(Supplied records Opens)
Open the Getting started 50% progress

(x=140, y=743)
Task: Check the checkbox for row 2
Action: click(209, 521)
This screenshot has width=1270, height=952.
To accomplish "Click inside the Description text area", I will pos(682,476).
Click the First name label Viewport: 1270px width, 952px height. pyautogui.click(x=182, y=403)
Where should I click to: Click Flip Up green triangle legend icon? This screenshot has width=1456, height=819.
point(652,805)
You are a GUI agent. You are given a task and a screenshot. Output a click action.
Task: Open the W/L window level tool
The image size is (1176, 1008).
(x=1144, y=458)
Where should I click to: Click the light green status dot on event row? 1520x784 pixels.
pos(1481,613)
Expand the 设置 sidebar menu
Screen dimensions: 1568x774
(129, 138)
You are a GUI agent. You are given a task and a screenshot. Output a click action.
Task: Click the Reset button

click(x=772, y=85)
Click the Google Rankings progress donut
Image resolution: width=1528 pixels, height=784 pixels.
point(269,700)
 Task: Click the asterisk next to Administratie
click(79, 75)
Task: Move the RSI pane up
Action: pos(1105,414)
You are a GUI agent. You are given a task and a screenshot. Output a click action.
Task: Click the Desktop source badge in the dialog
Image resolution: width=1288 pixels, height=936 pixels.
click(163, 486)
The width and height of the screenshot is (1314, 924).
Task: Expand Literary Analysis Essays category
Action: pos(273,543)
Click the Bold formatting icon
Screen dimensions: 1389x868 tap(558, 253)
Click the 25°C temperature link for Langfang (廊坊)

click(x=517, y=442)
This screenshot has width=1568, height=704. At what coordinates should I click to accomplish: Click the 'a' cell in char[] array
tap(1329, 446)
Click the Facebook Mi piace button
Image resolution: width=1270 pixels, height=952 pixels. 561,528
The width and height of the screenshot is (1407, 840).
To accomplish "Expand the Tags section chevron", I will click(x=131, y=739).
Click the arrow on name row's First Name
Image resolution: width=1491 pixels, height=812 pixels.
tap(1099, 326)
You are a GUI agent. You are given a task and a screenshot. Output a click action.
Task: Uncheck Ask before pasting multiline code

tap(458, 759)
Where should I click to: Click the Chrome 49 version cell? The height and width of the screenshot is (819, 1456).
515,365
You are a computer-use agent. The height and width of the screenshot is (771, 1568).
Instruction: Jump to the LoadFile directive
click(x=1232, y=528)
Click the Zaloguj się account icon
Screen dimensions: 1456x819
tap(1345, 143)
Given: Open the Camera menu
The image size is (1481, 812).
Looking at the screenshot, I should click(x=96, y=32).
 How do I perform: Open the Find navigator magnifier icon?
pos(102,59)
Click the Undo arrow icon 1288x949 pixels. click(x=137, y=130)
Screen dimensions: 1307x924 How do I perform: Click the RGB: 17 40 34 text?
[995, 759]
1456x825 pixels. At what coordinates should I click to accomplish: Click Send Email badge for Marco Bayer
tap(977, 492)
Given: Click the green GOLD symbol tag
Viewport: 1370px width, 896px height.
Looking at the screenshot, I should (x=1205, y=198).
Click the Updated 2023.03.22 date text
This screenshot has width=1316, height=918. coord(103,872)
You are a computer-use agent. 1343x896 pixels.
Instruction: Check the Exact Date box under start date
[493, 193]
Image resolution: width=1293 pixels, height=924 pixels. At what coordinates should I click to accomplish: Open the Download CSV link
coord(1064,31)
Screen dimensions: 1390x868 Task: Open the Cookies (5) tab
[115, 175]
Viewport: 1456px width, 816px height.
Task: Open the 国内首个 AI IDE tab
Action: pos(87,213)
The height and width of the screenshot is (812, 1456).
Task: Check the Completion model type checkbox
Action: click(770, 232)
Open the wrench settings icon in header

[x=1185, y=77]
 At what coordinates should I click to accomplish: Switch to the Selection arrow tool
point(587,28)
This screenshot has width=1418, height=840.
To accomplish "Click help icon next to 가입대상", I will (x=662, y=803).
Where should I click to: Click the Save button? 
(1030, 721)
(Supplied records Closes)
Look above for the line with "Screen dimensions: 1568x774" and the line with "The width and height of the screenshot is (1407, 840)."; transcribe both and all lines in between, exactly, and nothing else.

Screen dimensions: 1568x774
(129, 138)
You are a GUI agent. You are given a task and a screenshot. Output a click action.
Task: Click the Reset button

click(x=772, y=85)
Click the Google Rankings progress donut
Image resolution: width=1528 pixels, height=784 pixels.
point(269,700)
 Task: Click the asterisk next to Administratie
click(79, 75)
Task: Move the RSI pane up
Action: pos(1105,414)
You are a GUI agent. You are given a task and a screenshot. Output a click action.
Task: Click the Desktop source badge in the dialog
Image resolution: width=1288 pixels, height=936 pixels.
click(163, 486)
The width and height of the screenshot is (1314, 924).
Task: Expand Literary Analysis Essays category
Action: pos(273,543)
Click the Bold formatting icon
Screen dimensions: 1389x868 tap(558, 253)
Click the 25°C temperature link for Langfang (廊坊)

click(x=517, y=442)
This screenshot has width=1568, height=704. At what coordinates should I click to accomplish: Click the 'a' cell in char[] array
tap(1329, 446)
Click the Facebook Mi piace button
Image resolution: width=1270 pixels, height=952 pixels. 561,528
The width and height of the screenshot is (1407, 840).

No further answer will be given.